Yesterday, we dinged Senator Coburn for his involvement in the 'Gang of Six'. Today, we commend him for initiating a GAO report which exposes the contempt in which the statists view taxpayers.
Conservatives have always known that the promulgation of government programs was not conceived from some genuine conviction of Keynesian economics, or a professed concern for the recipients. Most government programs serve the function of a circuitous campaign financing operation for the Democrat Party. Taxpayer funds are expended indiscriminately for redistribution programs that create dependency and are administered by special interest groups. The dependency constituents are to reciprocate the taxpayer-funded favor by voting for Democrats, while the special interest groups are to recompense with campaign donations.
The best illustration of the malevolence fueling the expansion of government is the appalling degree of waste and duplicity that is perpetuated by the advocates of big government. It is one thing to credulously believe in the virtues of unconstitutional and inefficacious programs. It is downright criminal to compound them with duplicative programs with no regard for the consequences. In other words, one ethanol program might demonstrate economic illiteracy; multiple ethanol programs exemplify Democrat payoffs to special interests.
Earlier today, Senator Coburn announced that the GAO report he commissioned a year ago has identified 34 major areas of wasteful spending, totaling at least $100-$200 billion. You can read the full 345 page report here and the 15 page summary of wasteful agencies and programs here.
Senator Coburn came out swinging in today's press release and warns that this report is just a glimpse of more to come:
“This report also shows we could save taxpayers hundreds of billions of dollars every year without cutting services. And, in many cases, smart consolidations will improve service. GAO has identified a mother lode of government waste and duplication that should keep Congress busy for the rest of the year, Dr. Coburn said”Here are some key findings of the report which focused primarily on duplicative programs within the Department of Defense, Agriculture, and HUD:
GAO did not provide a specific estimate of the cost of duplication in its report but Dr. Coburn estimated it to be at least $100 billion. Moreover, GAO only examined a fraction of the federal budget and only a handful of missions of varying scope. Dr. Coburn expects future reports will identify even greater overlap, duplication, and mismanagement. (emphasis added)
- There are 18 domestic food assistance programs administered by 3 executive departments costing $62.5 billion. Little is known about 11 of the programs because "they have not been well studied".

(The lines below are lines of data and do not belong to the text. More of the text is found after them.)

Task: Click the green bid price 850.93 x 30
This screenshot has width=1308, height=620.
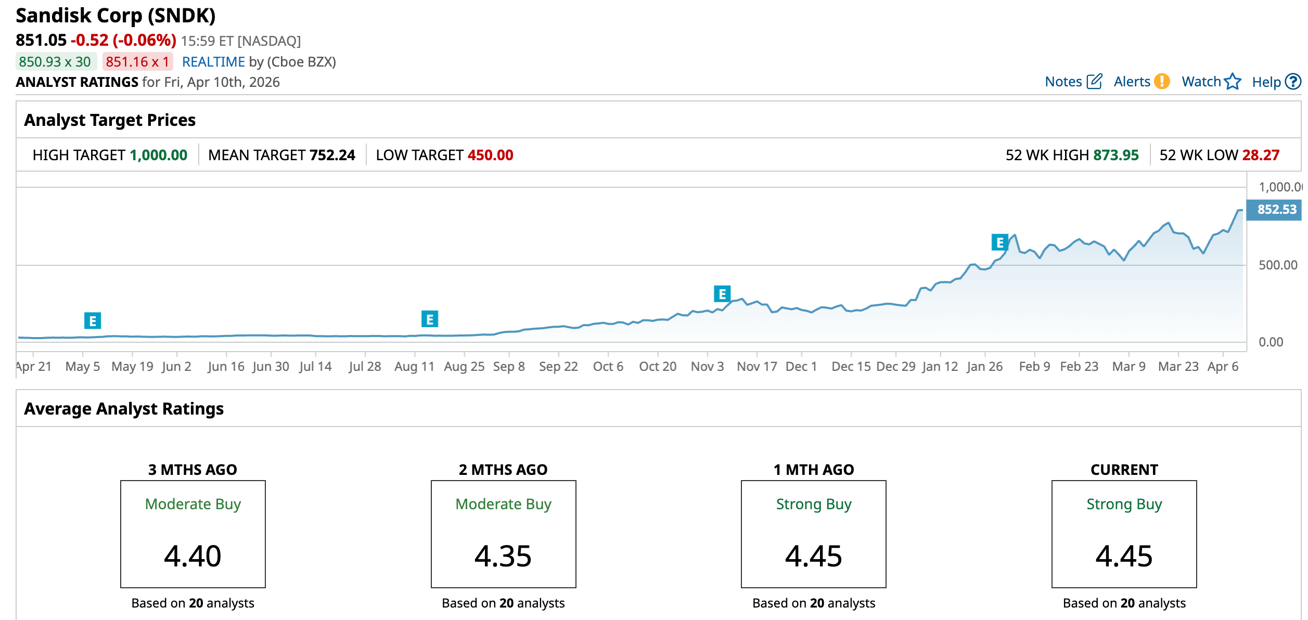Action: (55, 62)
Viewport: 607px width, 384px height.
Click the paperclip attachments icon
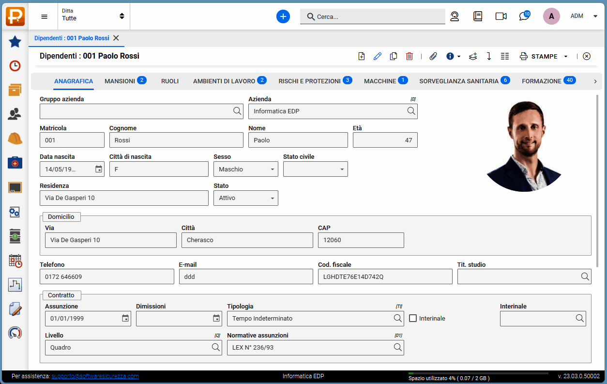pyautogui.click(x=433, y=56)
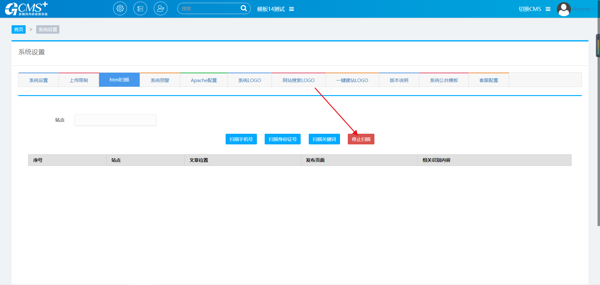600x285 pixels.
Task: Click the gear settings icon in header
Action: click(x=120, y=9)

- 20 programs for the homeless are overseen by 7 agencies costing $2.9 billion. Fragmentation has resulted in the collection of data with "limited usefulness".
- 8 agencies administer 80 transportation programs for the "transportation disadvantaged". Does anyone believe that these programs would be canceled if Obama implemented his rail plans?
- There are 47 job training and employment programs, half of which had no performance review since 2004. Yes, back when unemployment was under 5%.
- 82 "teacher quality" programs cost $4 billion annually.
- 56 "financial literacy" programs are administered by 20 agencies. There is no cost analysis because the agencies won't document it. I guess members of Obama's Council of Economic Advisers have not attended these programs.
- 15 agencies administer 30 food safety programs. One can only imagine the chaotic scene within the USDA once last year's egregious FDA food takeover bill is implemented.
- 80 economic development programs are administered by 4 departments which cost taxpayers $6.5 billion.
- Over 20 agencies oversee 5 programs that are charged with "reducing the reliance on petroleum fuel for the federal government's vehicle fleet". The cost? "Undetermined".
- Five departments within the Department of Transportation account for 100 different programs that fund things like highways, rail projects and safety programs costing $58 billion in 2010.
Last month, some members of the GOP leadership referred to efforts by conservative members to cut spending across the board as lazy. They asserted that there were no specific cuts that were identified to augment the $61 billion in cuts proposed in the original budget bill. Well, Senator Coburn has another $100 billion (if not more) in targeted cuts for them to include in the final CR. You can't find more prudent targeted cuts than duplicitous programs identified by Congress's bi-partisan oversight arm. And besides, do you really want to pump in another $100 billion annually to the Democrat's money laundering scheme?